Texte d'étude:
.....
« Nous vivons une mutation rapide de notre société, souligne Bernard Frei, membre du Bureau des rencontres générales (BRG) et responsable financier ad interim de la FREE. Et, quelque soient les scénarios envisagés, nous pouvons nous attendre à ce que ces changement exigent plus de solidarité, ainsi qu’une plus grande capacité à partager nos biens et nos ressources. » Et, pour Bernard Frei, les Églises sont placées devant un choix : accompagner le changement en développant leur solidarité, ou laisser d’autres organisations faire cela, au risque de se marginaliser.
.....
Données extraites:
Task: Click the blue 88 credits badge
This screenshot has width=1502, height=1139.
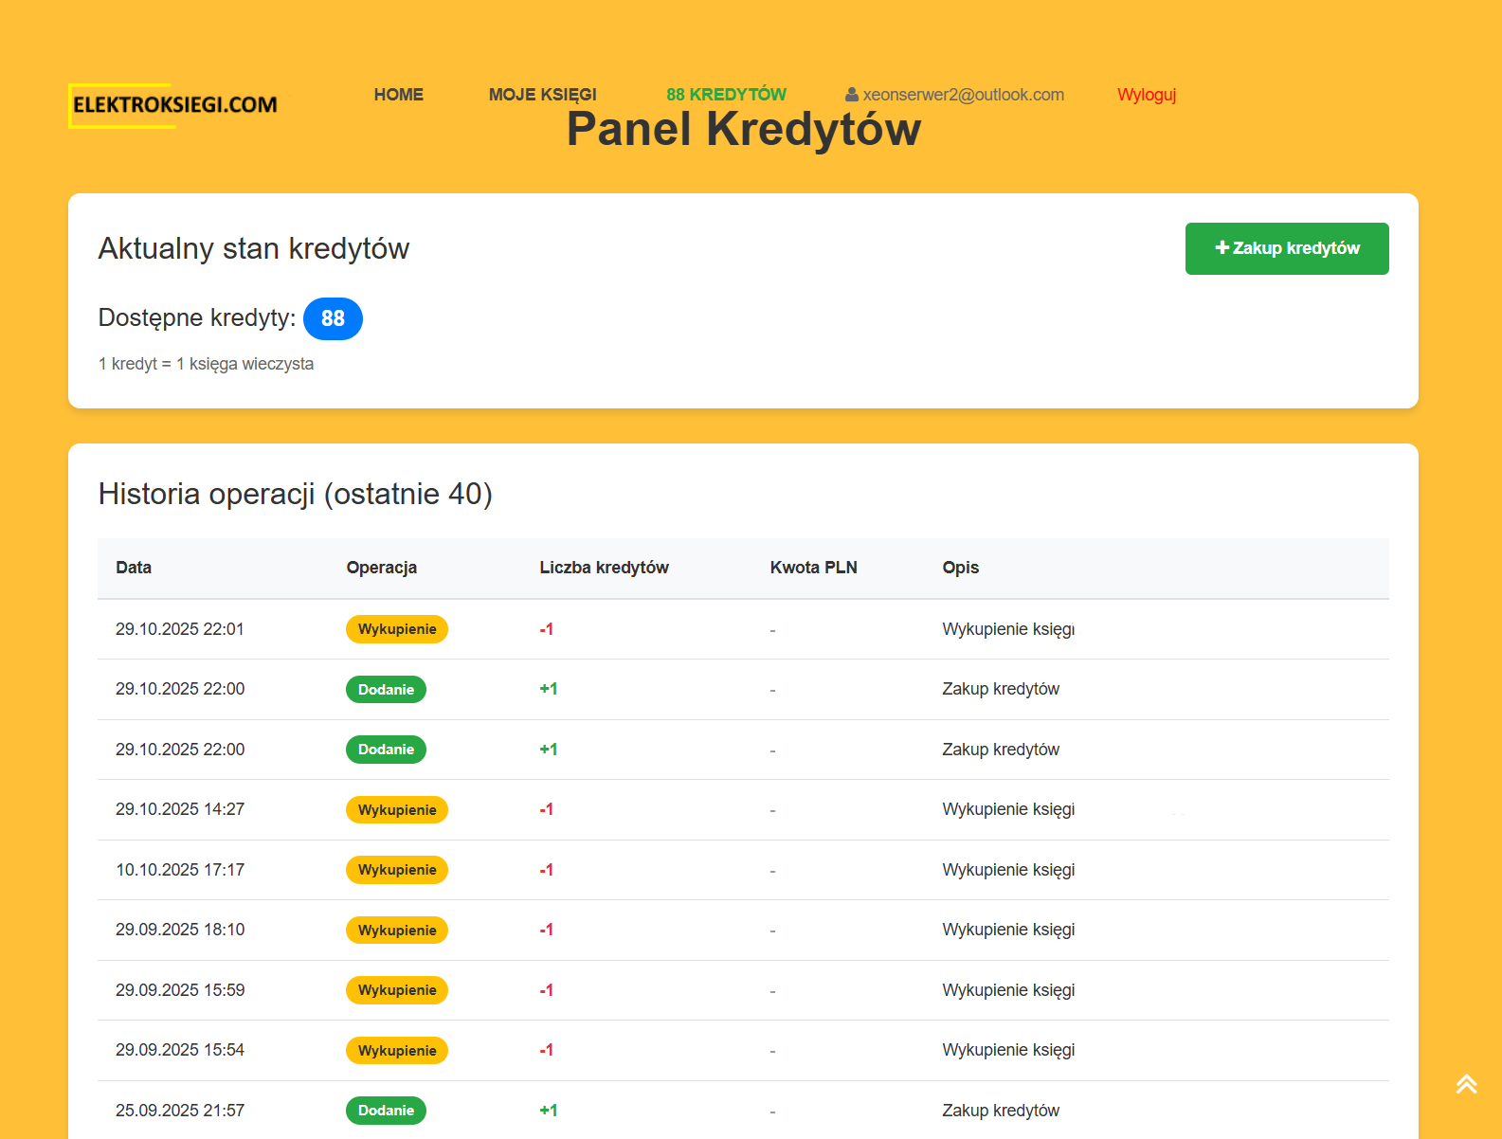Action: 333,318
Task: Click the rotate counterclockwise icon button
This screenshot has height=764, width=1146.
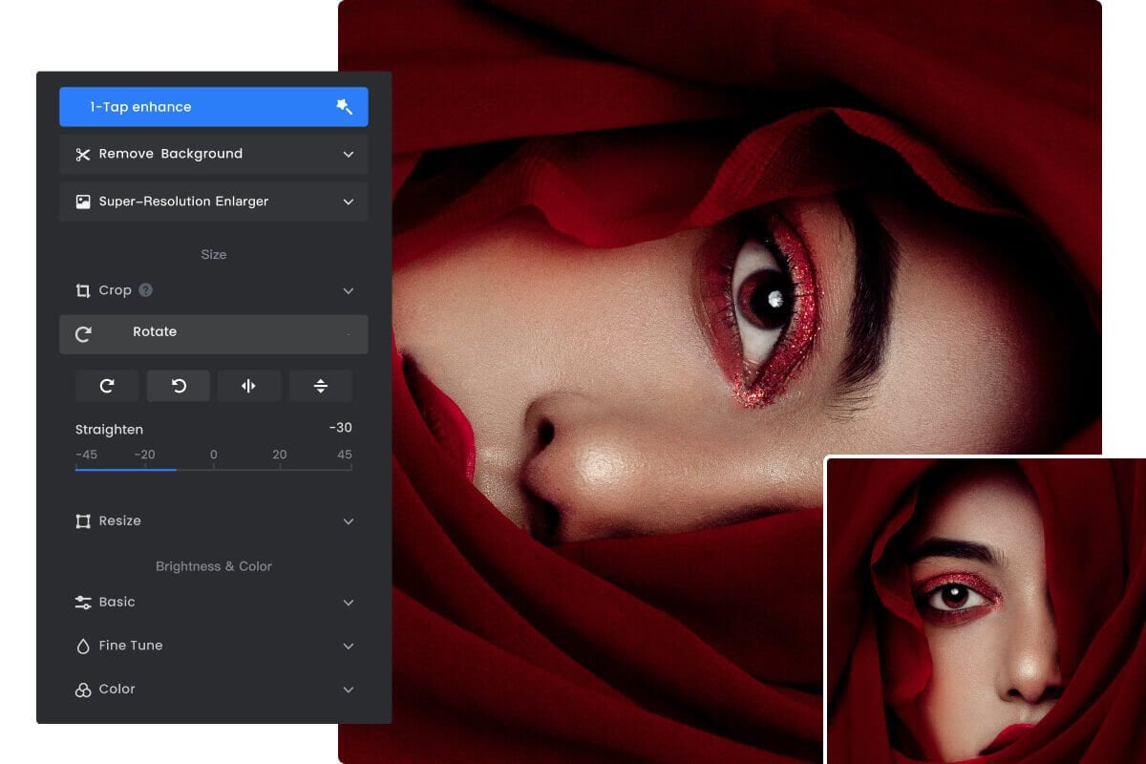Action: point(178,386)
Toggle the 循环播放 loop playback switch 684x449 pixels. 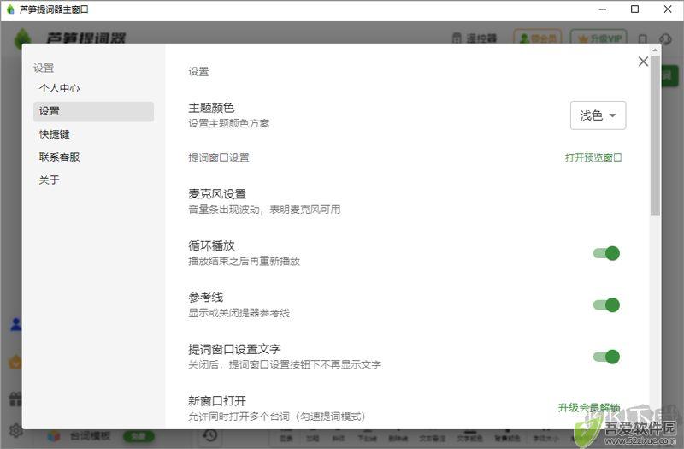(606, 253)
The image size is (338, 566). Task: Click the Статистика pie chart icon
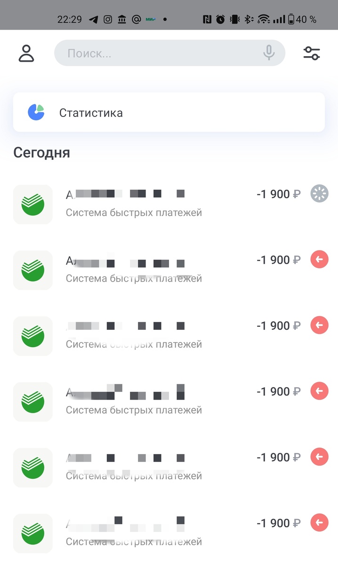[36, 112]
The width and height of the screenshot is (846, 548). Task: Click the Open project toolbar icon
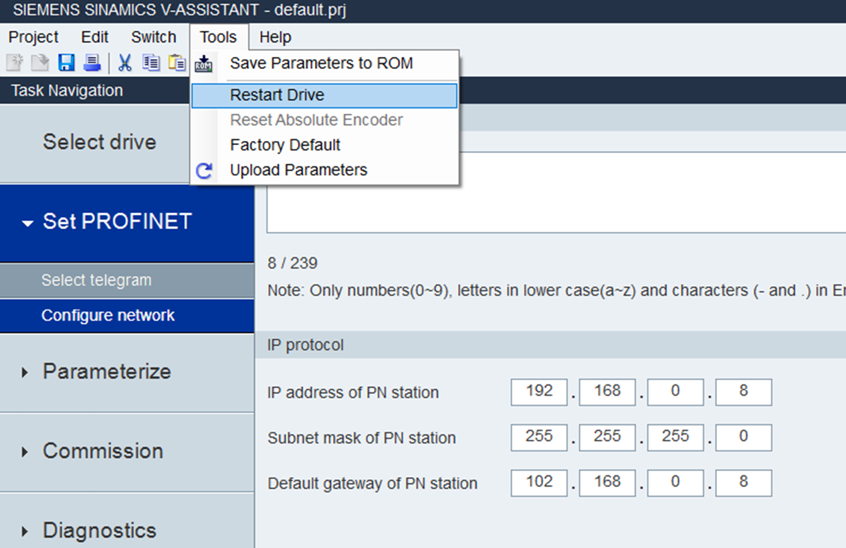click(x=41, y=63)
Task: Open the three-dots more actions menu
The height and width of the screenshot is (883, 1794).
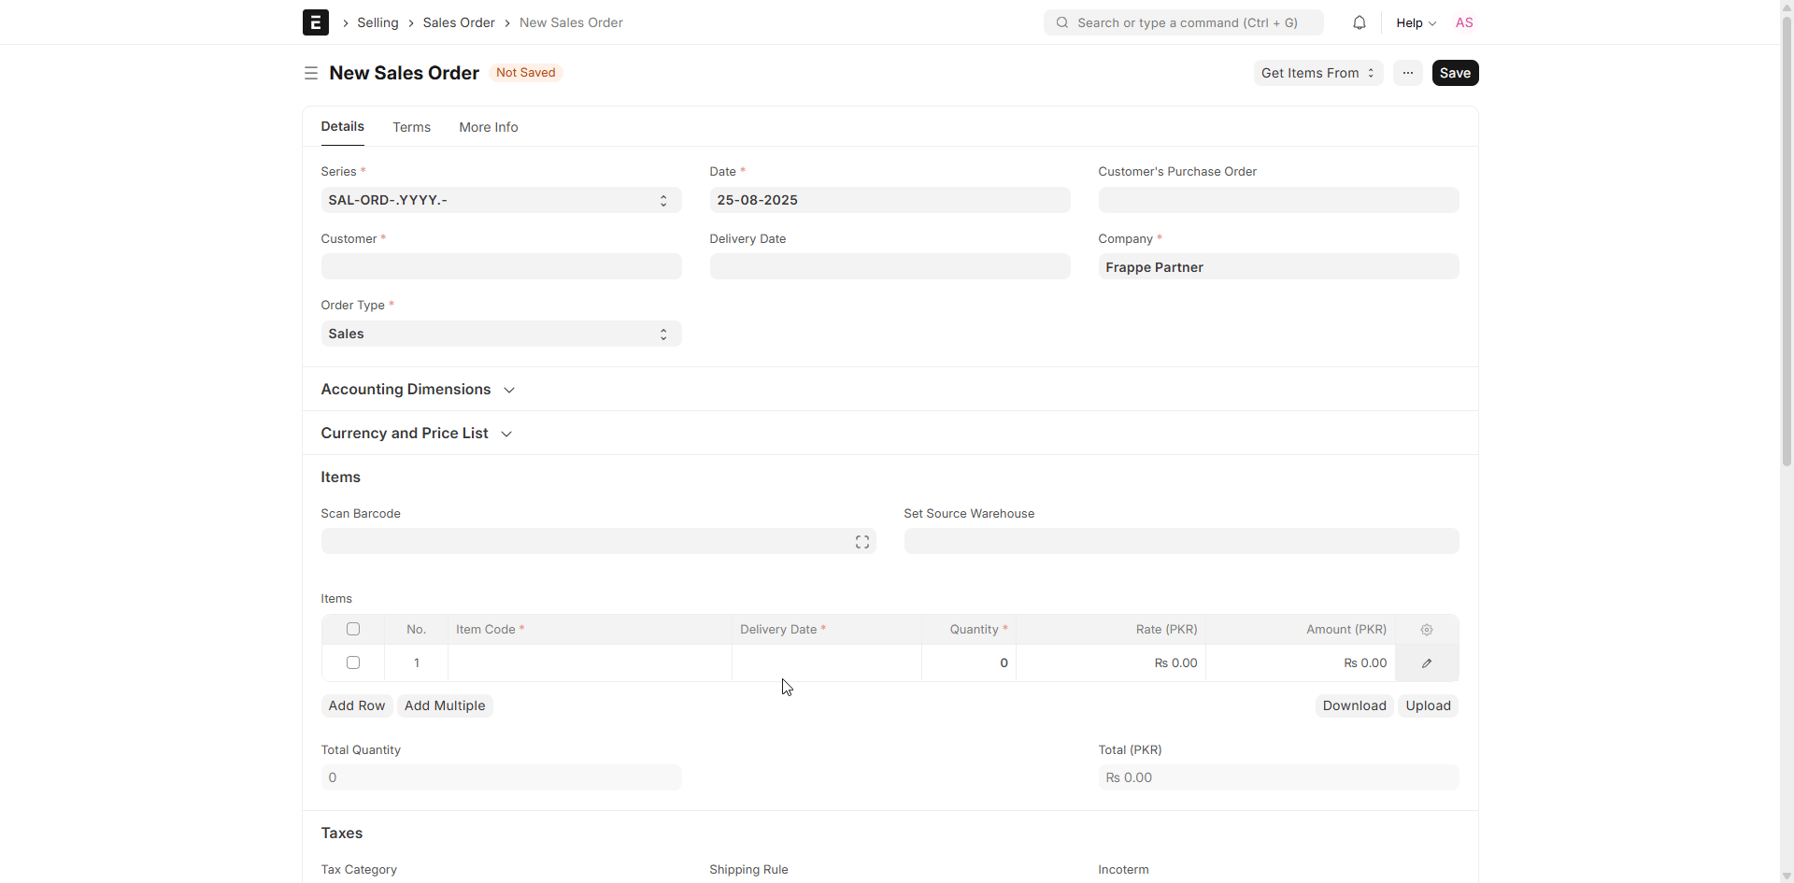Action: tap(1407, 73)
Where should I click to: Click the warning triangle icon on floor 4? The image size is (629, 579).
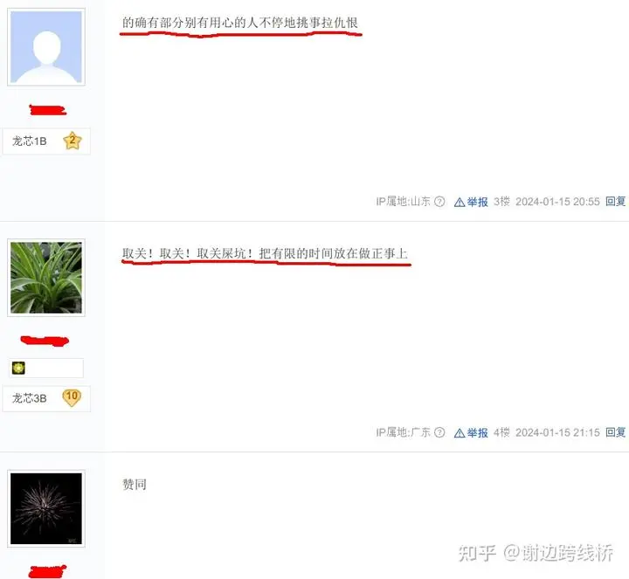tap(460, 433)
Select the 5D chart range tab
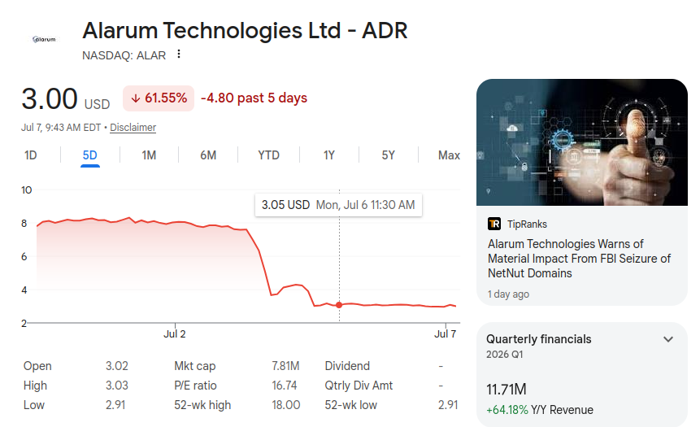Screen dimensions: 700x427 click(x=89, y=155)
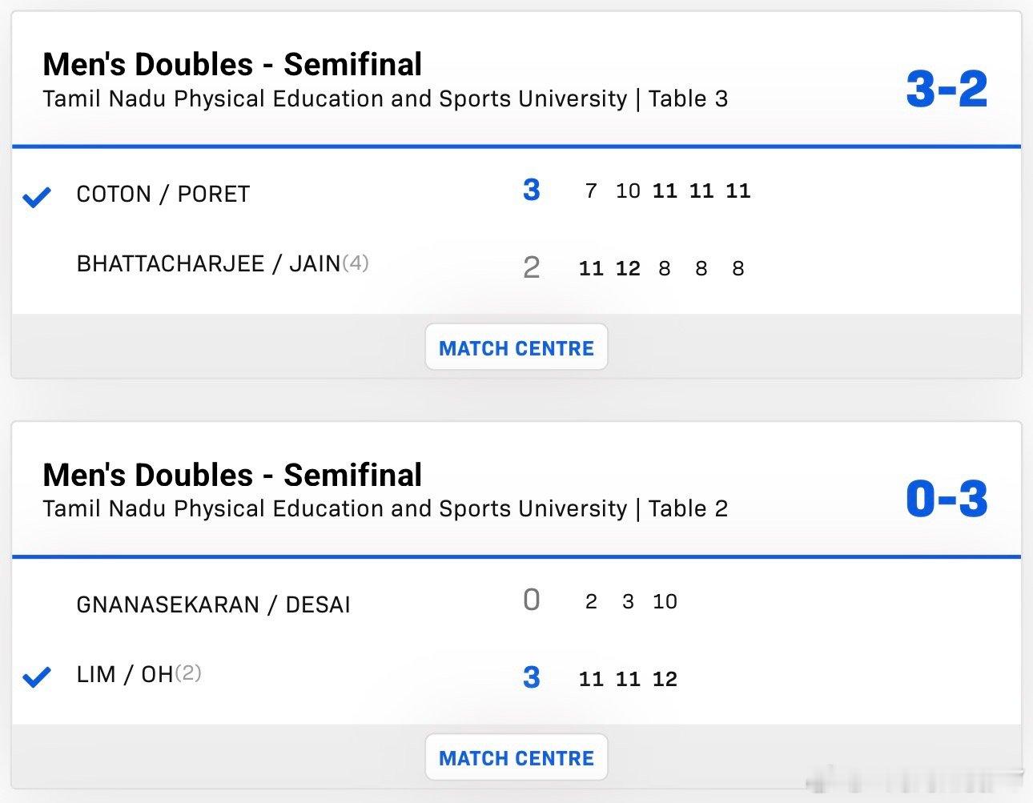Viewport: 1033px width, 803px height.
Task: Click COTON / PORET's games-won total of 3
Action: tap(531, 191)
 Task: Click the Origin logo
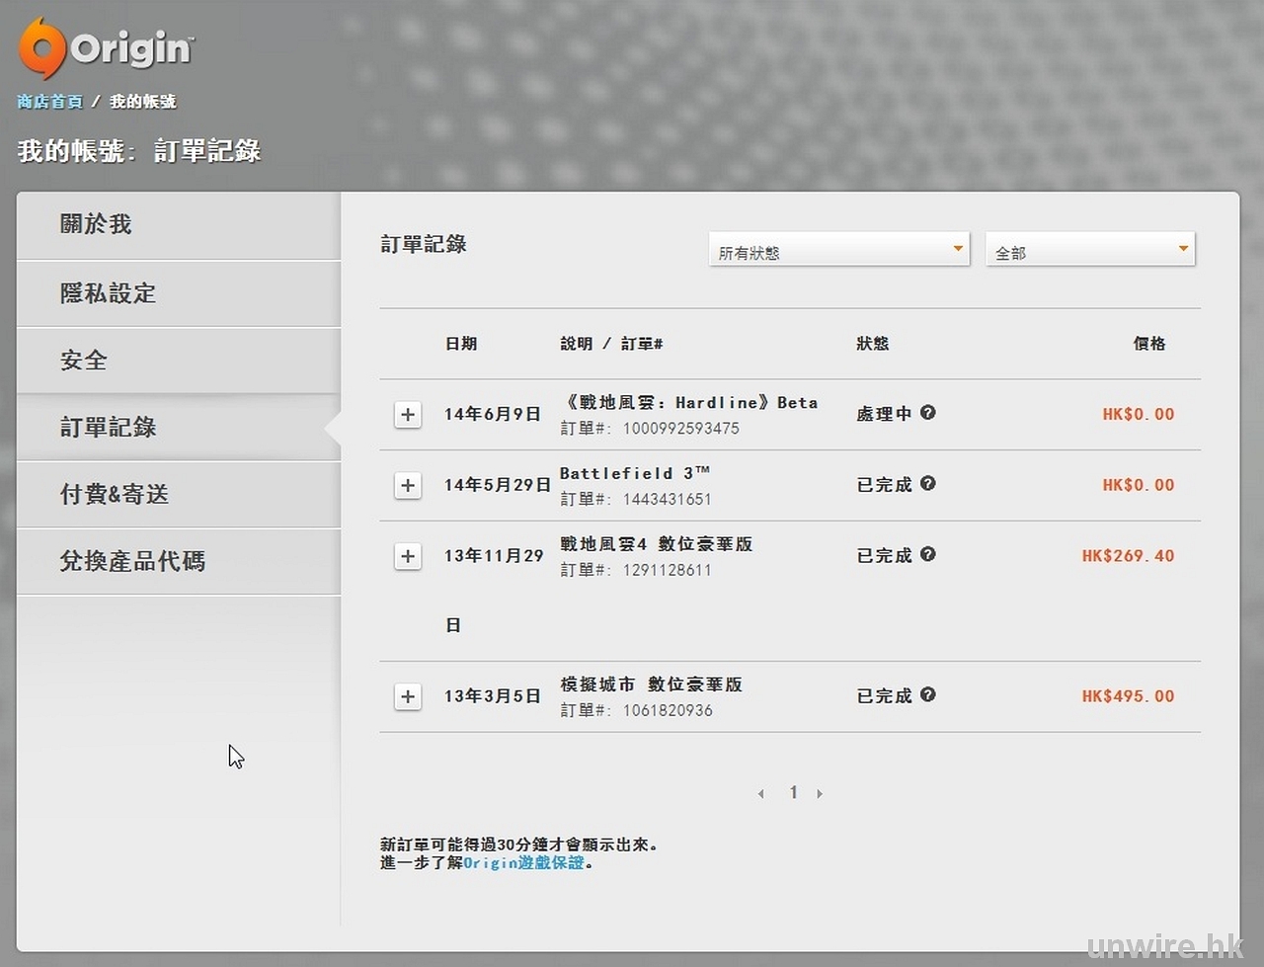pyautogui.click(x=106, y=47)
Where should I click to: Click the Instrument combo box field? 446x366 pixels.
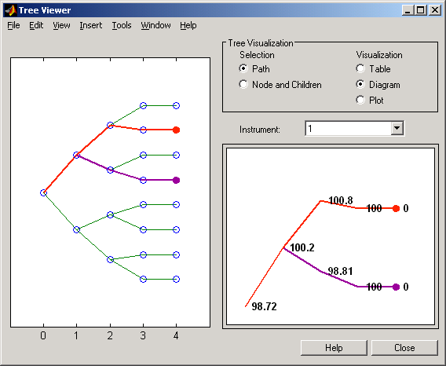pos(354,129)
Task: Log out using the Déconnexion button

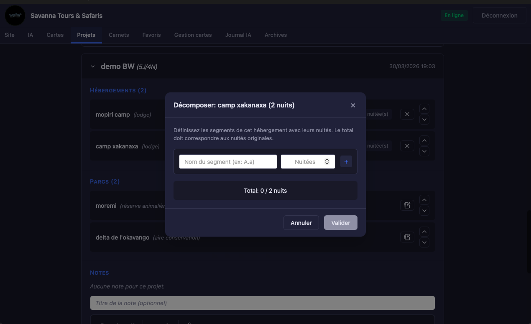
.....
Tâches à réaliser:
a) Relevez, sans répétition, chaque mot du texte sur la solidarité des Églises qui commence par une majuscule sans ouvrir une phrase.
b) Rédigez la suite du texte sur la solidarité des Églises, à partir de sa dernière phrase.

Réponses attendues:
a) Bernard, Frei, Bureau, BRG, FREE, Églises

b)
Le membre du BRG mentionne quatre changements sociétaux qui impactent directement notre société, ainsi que nos Églises :
• l’arrivée de l’intelligence artificielle (IA) chamboule le monde professionnel et privé. Des personnes vont perdre leur emploi, alors que d’autres activités se développeront. Il existe le risque que de nombreux chômeurs aient besoin de soutien ;
• les flux migratoire vont s’intensifier à cause, d’une part, de la réorganisation géopolitique de notre monde – avec les conflits que cela engendre – et, d’autre part, du dérèglement climatique. Beaucoup d’habitants des pays du Sud devront s’exiler, et nous aurons à en accueillir une partie ;
• de nouvelles crises sanitaires, à l’image de celle du Covid, surviendront et nécessiteront de la solidarité ;
• les questions identitaires débattues dans notre société participent à la déstructuration des familles. Cela laisse de graves blessures dans jeune génération. Les chrétiens et les Église doivent proposer des modèles et des accompagnements permettant à ces jeunes de grandir plus sainement.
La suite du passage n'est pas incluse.